* [Provided entries]:
────────────────────

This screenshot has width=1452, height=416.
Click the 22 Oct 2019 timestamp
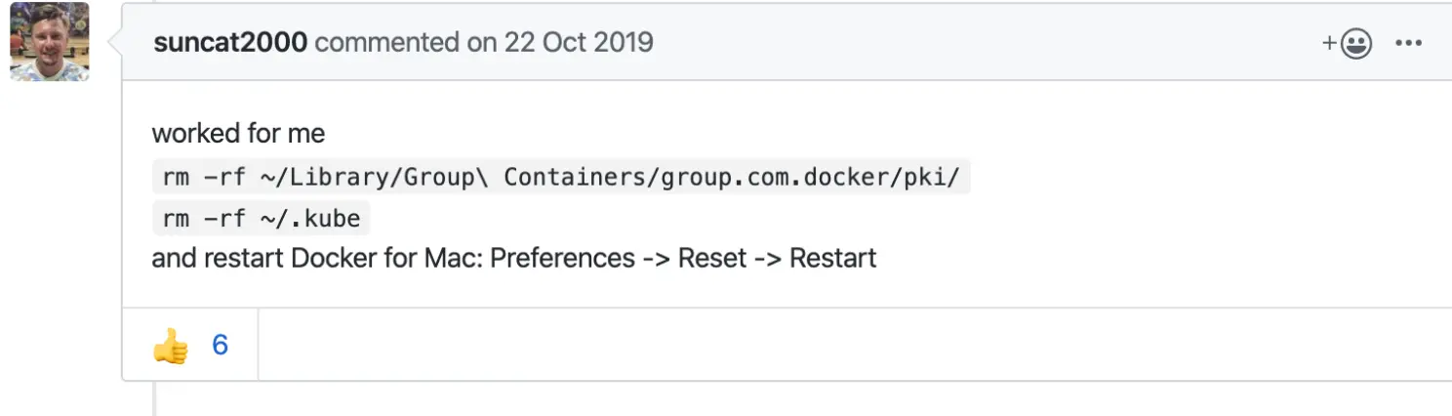coord(579,43)
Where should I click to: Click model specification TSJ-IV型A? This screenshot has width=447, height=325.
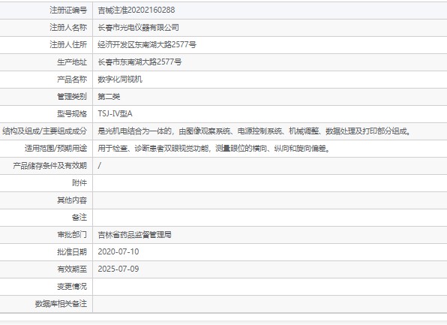tap(115, 114)
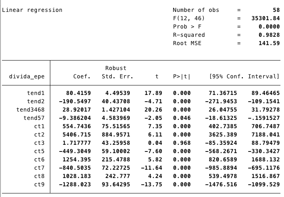Click the tend1 variable name
The height and width of the screenshot is (197, 284).
[x=38, y=93]
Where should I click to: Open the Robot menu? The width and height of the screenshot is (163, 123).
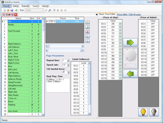(26, 6)
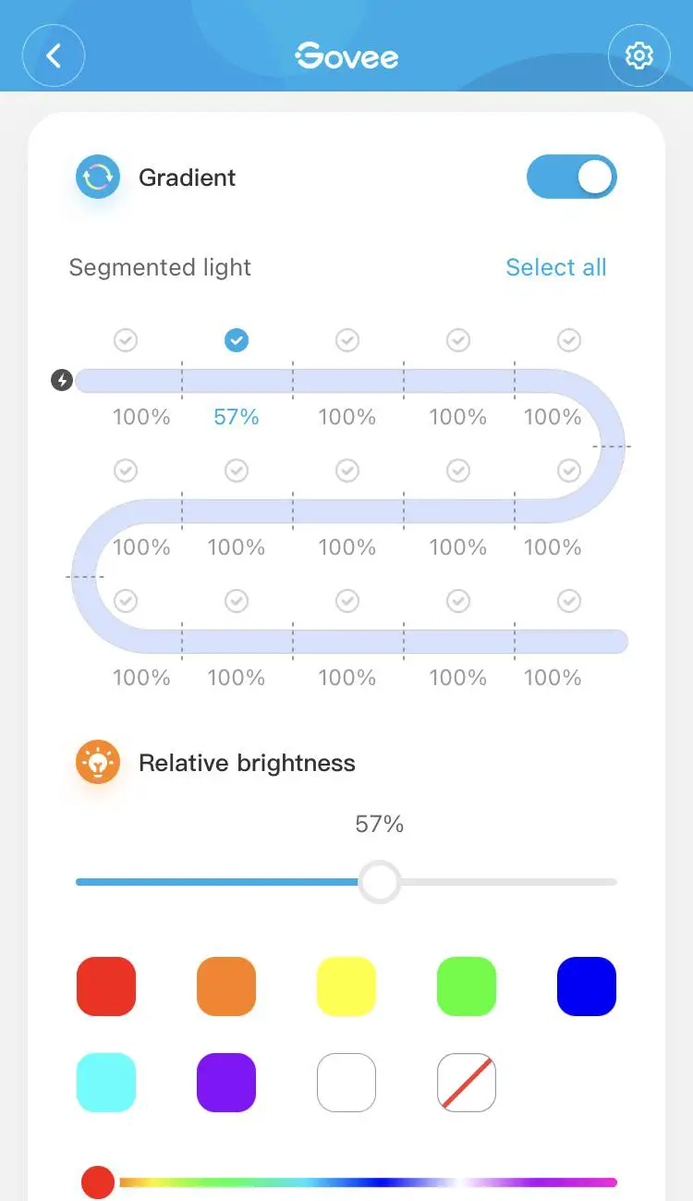Tap Select all segments link
This screenshot has height=1201, width=693.
[556, 267]
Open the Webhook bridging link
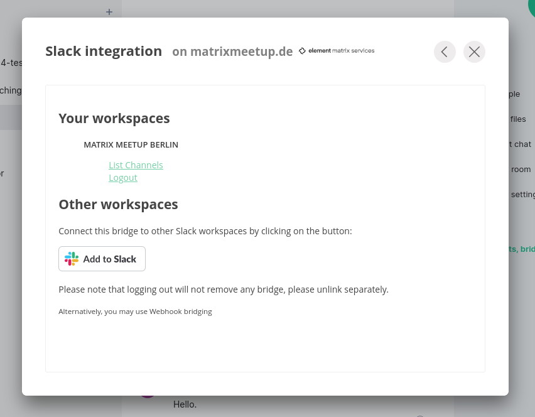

────────────────────

* [Problem requirements]: Give again exactly the lines from the one holding "Click the 22 Oct 2019 timestamp" to the final line of the records, both ends included, and nothing more. Pictures do not belong in the copy.

* [Exercise output]:
Click the 22 Oct 2019 timestamp
coord(579,43)
Where should I click to: Click model specification TSJ-IV型A? This screenshot has width=447, height=325.
tap(115, 114)
Click the tend1 variable name
The height and width of the screenshot is (197, 284).
[x=38, y=93]
Where should I click to: Open the Robot menu? The width and height of the screenshot is (163, 123).
(26, 6)
Tap Select all segments link
This screenshot has height=1201, width=693.
[556, 267]
Open the Webhook bridging link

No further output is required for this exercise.